— J’assomme le premier de vous deux qui m’approche ! siffla-t-elle entre ses dents serrées.

Ishtar, qui la regardait avec un intérêt nouveau, haussa les épaules.

— Ne dépense pas tes forces en vain ! Il ne te touchera pas cette nuit. La lune n’est pas en son plein et les astres sont contraires. Tu ne concevrais pas... et lui en est bien incapable !

— Je ne veux pas qu’il me touche, ni ce soir ni jamais !

Le sombre visage se durcit, prit une expression implacable qui, un instant, lui donna l’aspect rigide d’une statue d’ébène.

— Tu es là pour faire un enfant, dit-elle rudement, et tu le feras ! Rappelle-toi ce que je t’ai dit : je lui appartiens et je l’aiderai quand l’heure sera venue...
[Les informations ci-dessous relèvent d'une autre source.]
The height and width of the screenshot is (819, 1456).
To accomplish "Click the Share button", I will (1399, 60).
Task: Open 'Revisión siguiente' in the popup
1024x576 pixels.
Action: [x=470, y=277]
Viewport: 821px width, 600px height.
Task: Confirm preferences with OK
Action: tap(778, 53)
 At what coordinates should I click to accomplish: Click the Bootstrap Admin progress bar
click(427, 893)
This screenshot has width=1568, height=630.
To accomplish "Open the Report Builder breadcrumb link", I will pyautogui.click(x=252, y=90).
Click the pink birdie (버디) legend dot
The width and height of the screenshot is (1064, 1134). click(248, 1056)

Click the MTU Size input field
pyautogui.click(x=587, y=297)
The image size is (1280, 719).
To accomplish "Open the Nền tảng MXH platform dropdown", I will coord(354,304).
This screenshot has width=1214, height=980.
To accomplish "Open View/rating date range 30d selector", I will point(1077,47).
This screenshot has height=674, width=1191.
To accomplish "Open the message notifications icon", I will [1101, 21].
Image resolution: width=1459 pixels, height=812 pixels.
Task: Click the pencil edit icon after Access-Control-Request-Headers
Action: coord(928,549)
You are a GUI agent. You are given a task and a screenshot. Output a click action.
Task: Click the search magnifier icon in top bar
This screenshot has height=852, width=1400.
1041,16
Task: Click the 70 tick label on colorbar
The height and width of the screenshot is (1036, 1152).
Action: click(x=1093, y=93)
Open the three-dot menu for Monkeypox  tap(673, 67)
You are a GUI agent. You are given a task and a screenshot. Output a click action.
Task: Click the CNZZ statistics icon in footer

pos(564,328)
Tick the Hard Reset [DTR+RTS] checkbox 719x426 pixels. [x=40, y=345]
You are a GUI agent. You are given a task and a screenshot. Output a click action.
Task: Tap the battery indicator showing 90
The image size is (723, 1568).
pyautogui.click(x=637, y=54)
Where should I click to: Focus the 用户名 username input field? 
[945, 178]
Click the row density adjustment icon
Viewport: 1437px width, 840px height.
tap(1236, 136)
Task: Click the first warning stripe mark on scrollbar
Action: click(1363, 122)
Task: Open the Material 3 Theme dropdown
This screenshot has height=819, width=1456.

— Comment pouvez-vous être à lui ? cria Marianne. Regardez-le donc ! Il est ignoble, répugnant : une masse graisseuse confite dans le vin.

En effet, Damiani, comme si le débat ne le concernait pas, demeurait affalé sur le lit, dans son drap d’or froissé, respirant avec peine et si visiblement perdu dans les brumes de l’ivresse que Marianne reprit un peu espoir. Cet homme aimait boire et, apparemment, les efforts d’Ishtar pour l’en empêcher demeuraient stériles. Il s’écoulerait peut-être beaucoup de temps avant que les astres ne soient « favorables », et, d’ici là, Marianne aurait peut-être trouvé le moyen de fuir cette maison de fous, quitte à plonger, sans le moindre vêtement, dans le rio et à en sortir dans la même tenue sommaire, en plein midi et au cœur même de Venise. On l’arrêterait sans doute, mais du moins échapperait-elle à ce cauchemar.

Sous le poids du candélabre, les muscles de ses bras tremblaient. Lentement, elle le reposa. Ses forces l’abandonnaient et, d’ailleurs, en avait-elle vraiment besoin ? Là-bas Ishtar venait d’empoigner Matteo à bras-le-corps, le jetait sur son épaule comme un simple sac de farine et, sans même se courber sous un tel poids, se dirigeait vers la porte.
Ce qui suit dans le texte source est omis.